* Exercise prompt: Reproduce the rows below word for word, beginning at their first line and stopping after the line that contains "pyautogui.click(x=187, y=109)". Leave the pictures out of your copy.

* The data:
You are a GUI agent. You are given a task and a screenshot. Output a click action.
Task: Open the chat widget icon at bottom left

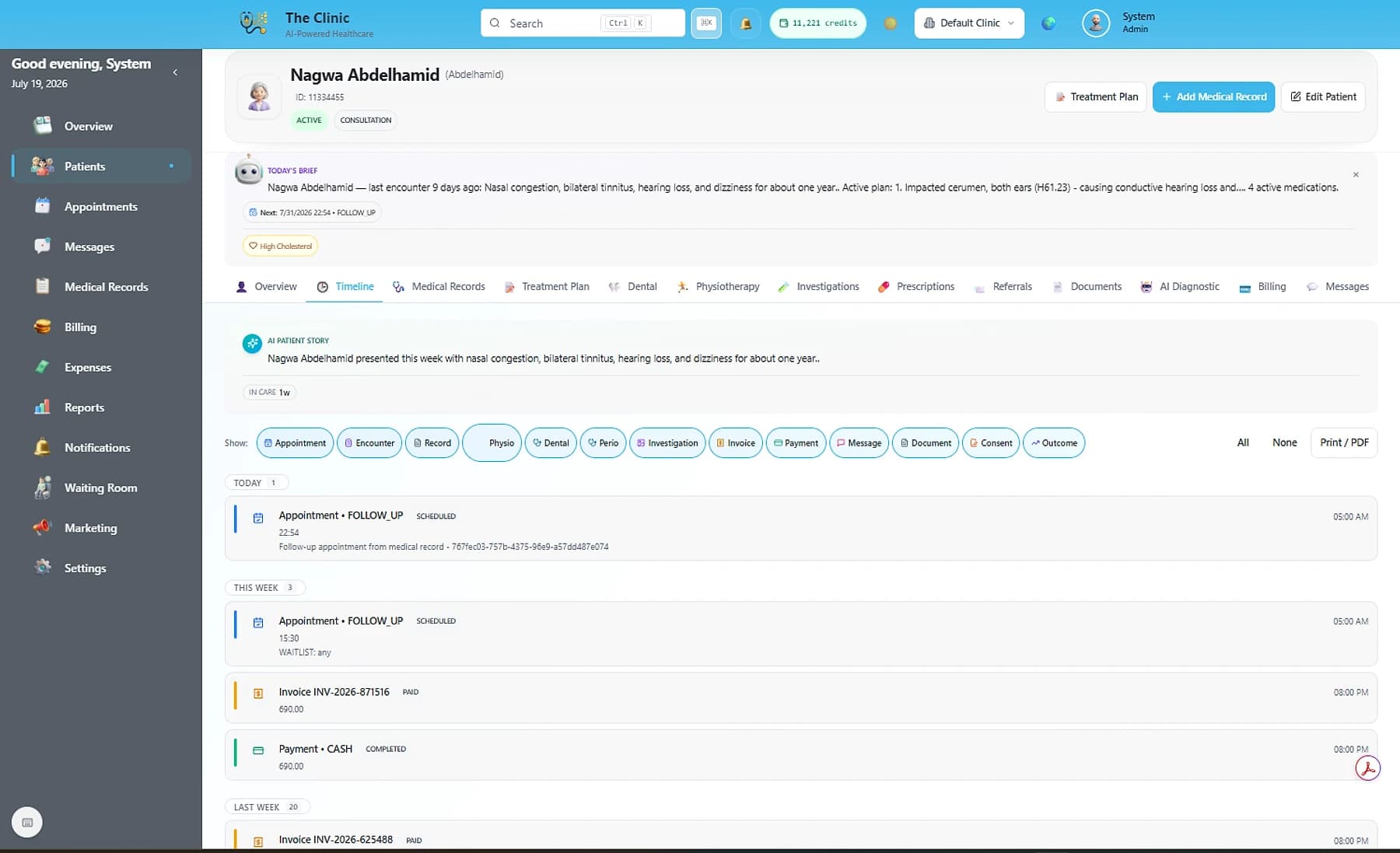click(27, 822)
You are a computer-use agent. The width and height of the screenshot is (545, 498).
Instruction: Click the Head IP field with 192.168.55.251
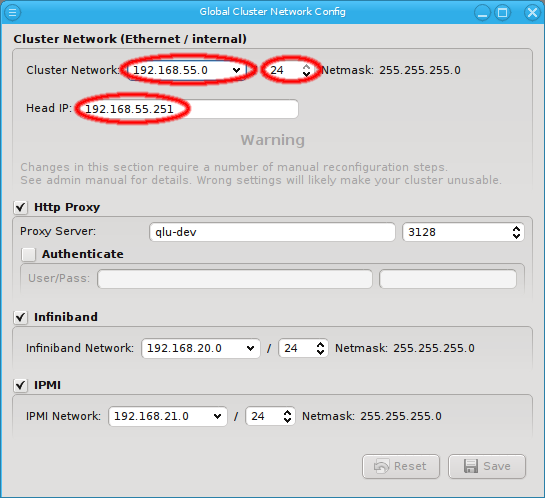pyautogui.click(x=187, y=109)
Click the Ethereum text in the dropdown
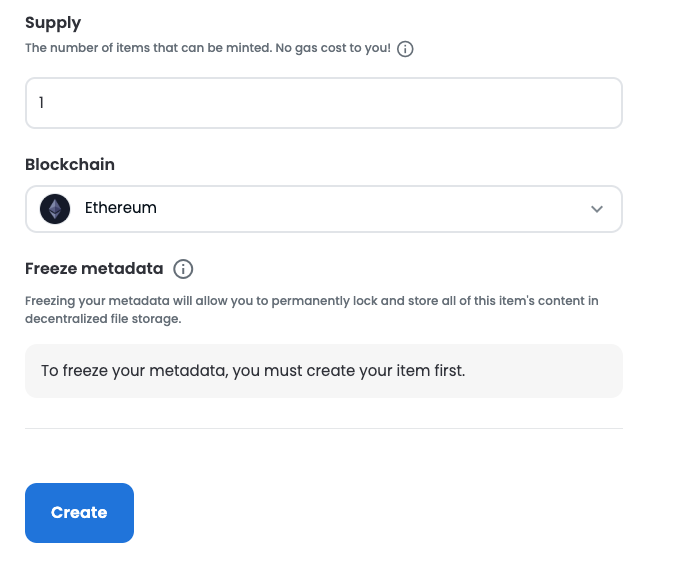This screenshot has width=683, height=566. tap(121, 209)
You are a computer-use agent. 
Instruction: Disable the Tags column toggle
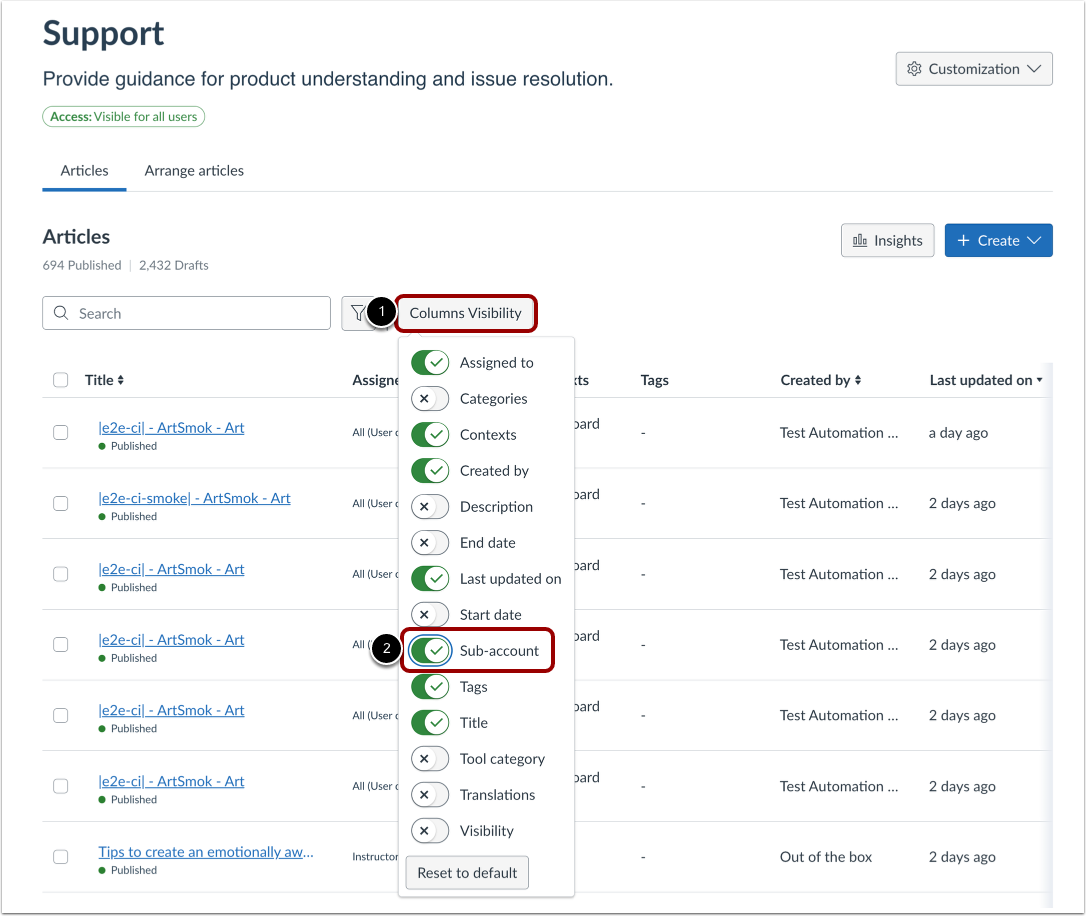430,686
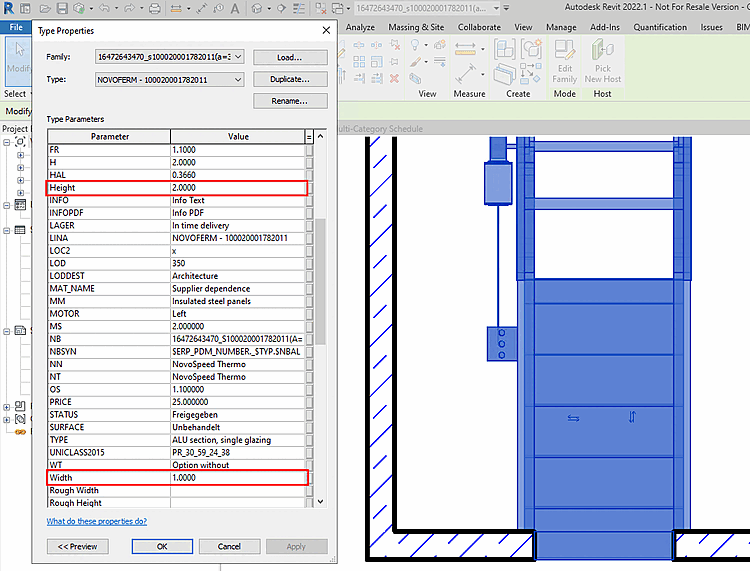Open the Family dropdown in Type Properties
The image size is (750, 571).
coord(237,57)
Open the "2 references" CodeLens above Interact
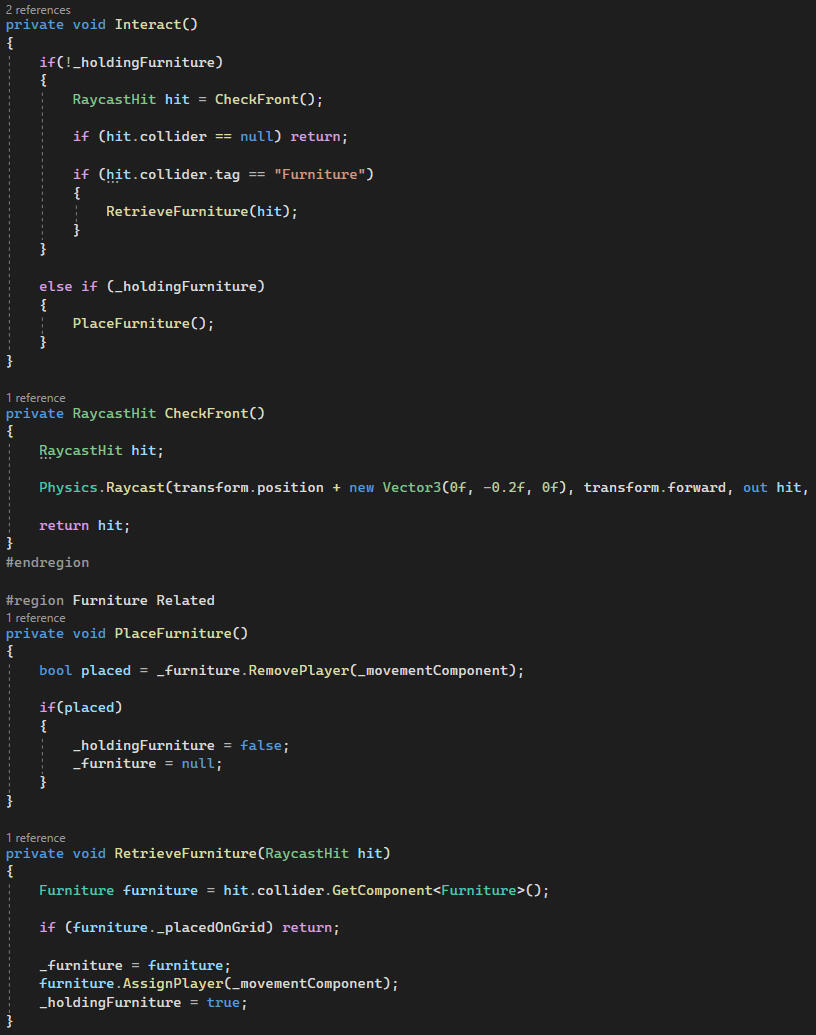 38,9
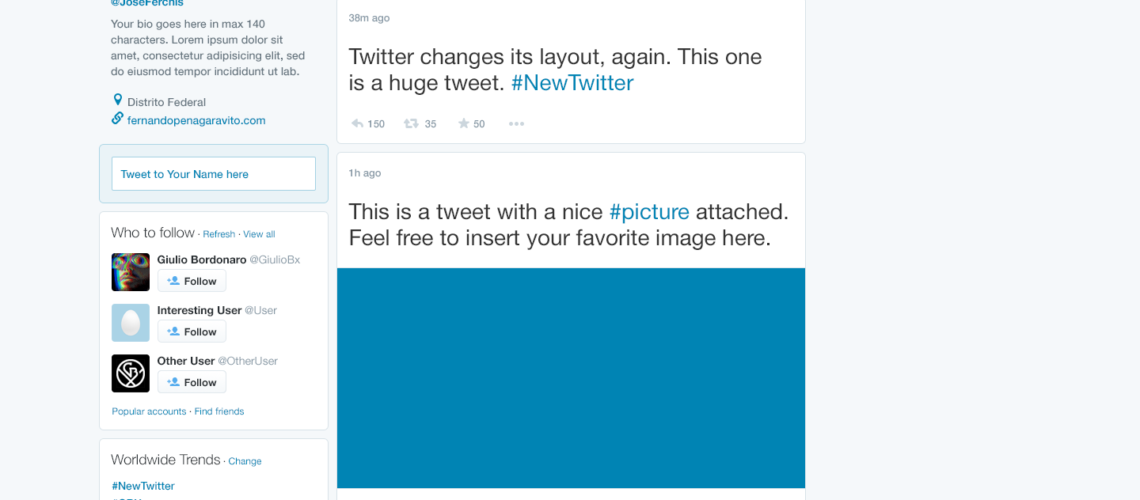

* Expected answer:
You are a GUI agent. You are given a task and a screenshot. Output a click action.
Task: Open the chat widget icon at bottom left

click(27, 822)
You are a computer-use agent. The width and height of the screenshot is (545, 498).
Instruction: Click the Head IP field with 192.168.55.251
pyautogui.click(x=187, y=109)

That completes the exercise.